10. Confidentiality of Agreement. Subject to the provisions of Section 3.d. above, I agree that the nature, terms, conditions, and substance of this Agreement are strictly confidential and shall be kept confidential by me and all of my attorneys and family members and shall not be disclosed at any time to any other person or entity whomsoever without the prior written consent of Delta, except as to the settlement amounts which may be disclosed solely: (a) as necessary in the course of preparing and filing appropriate tax returns or dealing with federal or state taxing authorities and (b) in the performance of personal or business financial planning. In addition, any term hereof may be disclosed during any lawsuit or other proceeding brought to enforce the terms of this Agreement or as required pursuant to valid subpoena or court order. I agree that upon the receipt of a subpoena or other court or administrative order for information contained in or regarding the nature, terms, conditions, or substance of this Agreement, I shall, within five days, notify Delta in writing of such request and shall give Delta the opportunity to object to the disclosure of such information before responding to any such request.

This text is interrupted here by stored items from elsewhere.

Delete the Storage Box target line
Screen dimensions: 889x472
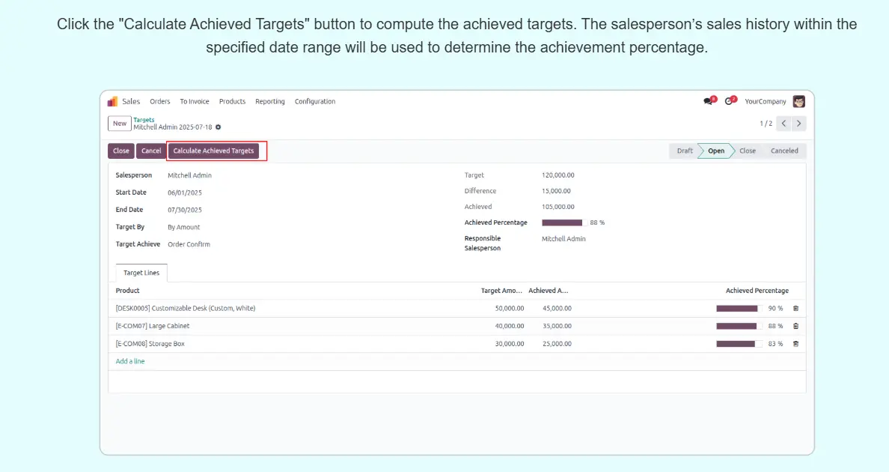point(795,344)
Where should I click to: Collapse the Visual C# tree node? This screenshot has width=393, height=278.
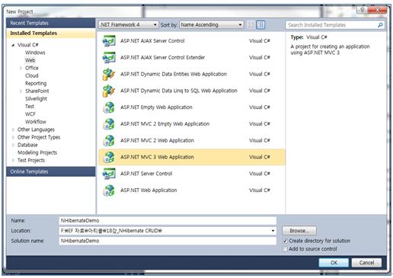pos(13,45)
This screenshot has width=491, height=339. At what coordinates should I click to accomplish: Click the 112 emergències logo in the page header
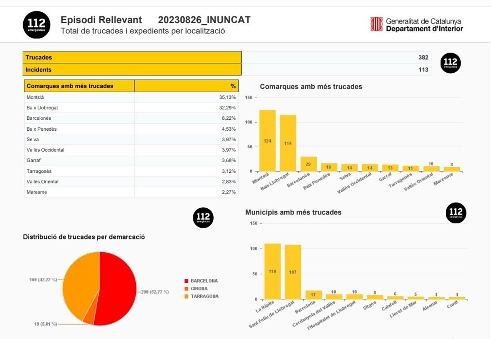pos(36,25)
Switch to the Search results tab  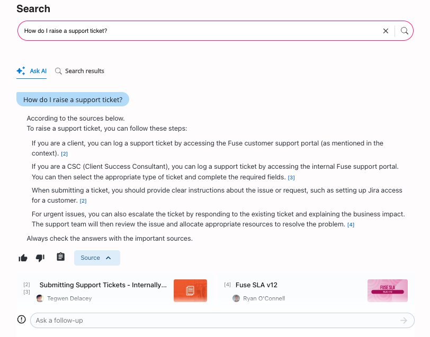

11. Non-Competition Agreement
a. I acknowledge and agree with the following:
i. Delta competes in a worldwide air transportation market that includes passenger transportation and services, air cargo services, repair and maintenance of aircraft for third parties, vacation wholesale, refinery operations and Delta’s business is both domestic and international in scope;
ii. the airlines listed or described below and the related businesses listed on Exhibit 1 hereto are particular competitors to Delta and my employment or consulting with any of the listed or described entities would create more harm to Delta than would my possible employment or consulting with other companies;
iii. during my employment with Delta as Executive Vice President – Chief Operating Officer, I have been closely involved in the planning for or the direction of critical components of Delta’s operation and business and have developed or supplemented my expertise and skills as the result of such activities with Delta, and the use of such skills or disclosure of the details of such skills or knowledge to a competitor of Delta would be detrimental to Delta’s legitimate business interests; and
iv. the restrictions imposed by this Section 11 will not prevent me from earning a livelihood, given both the broad demand for the type of skills I possess as well as the large number of worldwide and domestic passenger and cargo air carriers and related businesses not included in Section 11.b or Exhibit 1 hereto.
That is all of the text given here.